Miriam diagnosed to have a chronic bone marrow disorder

SENATOR Miriam Defensor Santiago was diagnosed last Friday (January 18) with a chronic bone marrow disorder resulting in low blood cell count, known in layman’s term as “slow bone marrow,” it was learned Saturday.

According to a media advisory released by her office, Santiago ran a series of blood tests at the Philippine Heart Center laboratory, where results showed that she has abnormally low red blood cells and low hemoglobin.

Red blood cells contain hemoglobin, a protein that enables them to carry oxygen from the lungs and deliver it to all parts of the body. When hemoglobin is low, the blood cannot carry an adequate supply of oxygen, causing fatigue, dizziness, shortness of breath, heart palpitations, and other symptoms.

Dr. Esperanza Cabral, a prominent cardiologist, has prescribed injections of a drug called Epoetin, commercial name Eprex. The hormone erythrotoietin stimulates the stem cells within the bone marrow to form blood cells. In extreme cases, bone marrow transplantation from the patient’s family might be necessary.

Santiago habitually defies her bone marrow disorder. A few years ago, she disobeyed doctors’ orders and took a long flight to Europe to deliver a lecture at an international conference.

But when she reached Turkey, and reported for the lecture, she suddenly fell down from the stage on her way to the podium, thus breaking her arm and her eyeglasses.

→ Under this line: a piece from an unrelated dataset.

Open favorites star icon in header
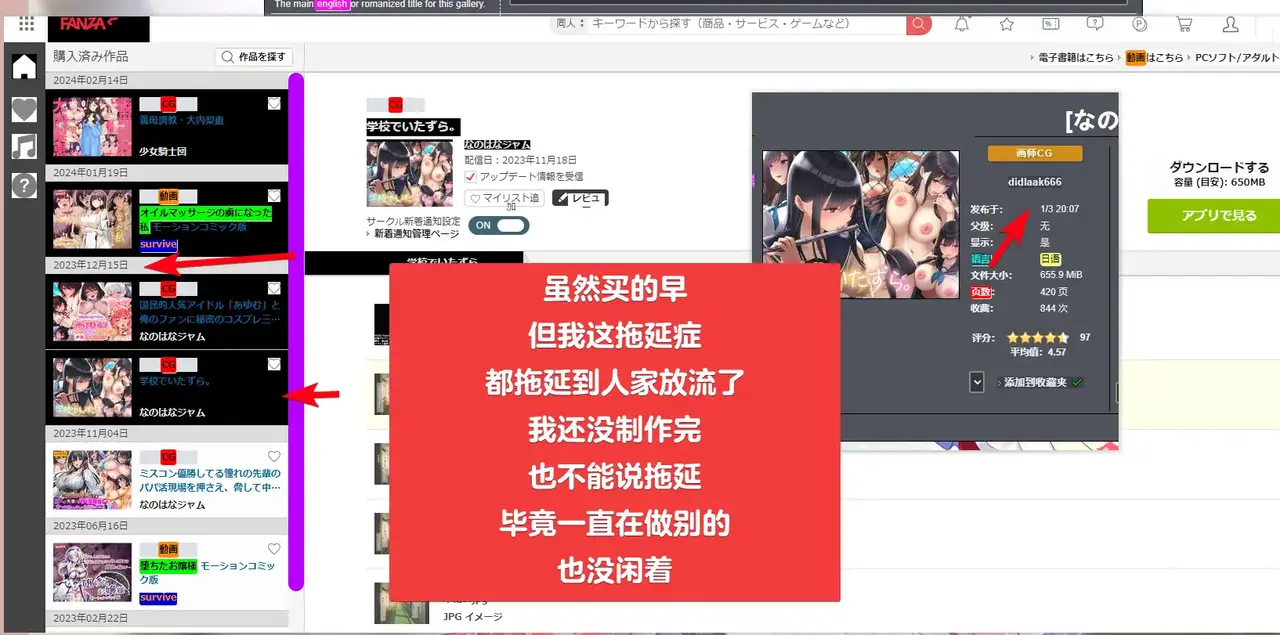Screen dimensions: 1280x635 tap(1006, 24)
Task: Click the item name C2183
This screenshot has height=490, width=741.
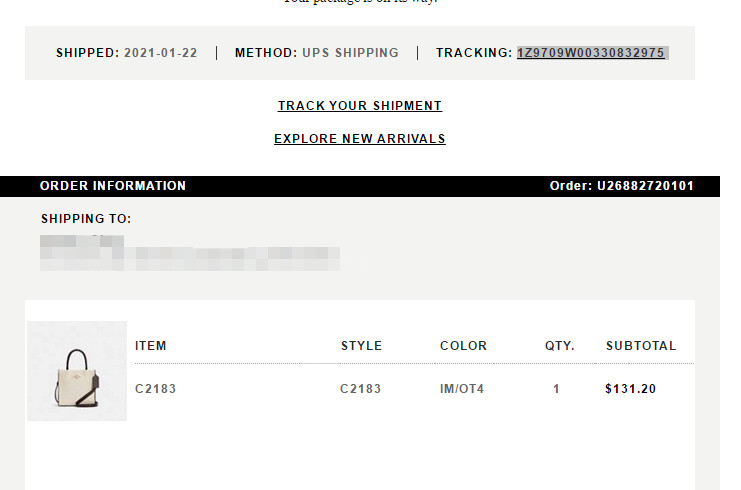Action: tap(155, 389)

She insisted on delivering her lecture, and her efforts received an ovation from the international crowd. The accident was shown on Philippine TV.

Other results of her Friday blood tests are also dismal. Santiago has high cholesterol, high triglycerides, and very high LDL (known as “bad” cholesterol), possibly aggravated by a recent bout with hypothyroidism.

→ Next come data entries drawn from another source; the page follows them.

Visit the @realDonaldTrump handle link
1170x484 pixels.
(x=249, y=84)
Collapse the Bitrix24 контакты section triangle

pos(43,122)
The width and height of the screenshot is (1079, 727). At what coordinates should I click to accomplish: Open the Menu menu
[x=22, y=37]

A high cholesterol count increases the risk of atherosclerosis, and thus increases the risk of heart attack and stroke.

Other findings showed Santiago suffers from high calcium, high uric acid, and high blood urea.

“Sen. Santiago is a ticking time bomb. Her lifestyle is ultra stressful, because she is too passionate and intense about her work. She is endangering herself,” said a doctor who requested anonymity.

Santiago herself said: “I am quarantined from certain toxic people, and I am sequestered from political news. I may as well be shot. But then again, I will have more time for my four granddaughters, every single one of whom is precocious, beautiful, brilliant, and a potential Olympic champion.”

Santiago has authorized both the Heart Center and her staff to release copies of her blood test results to media.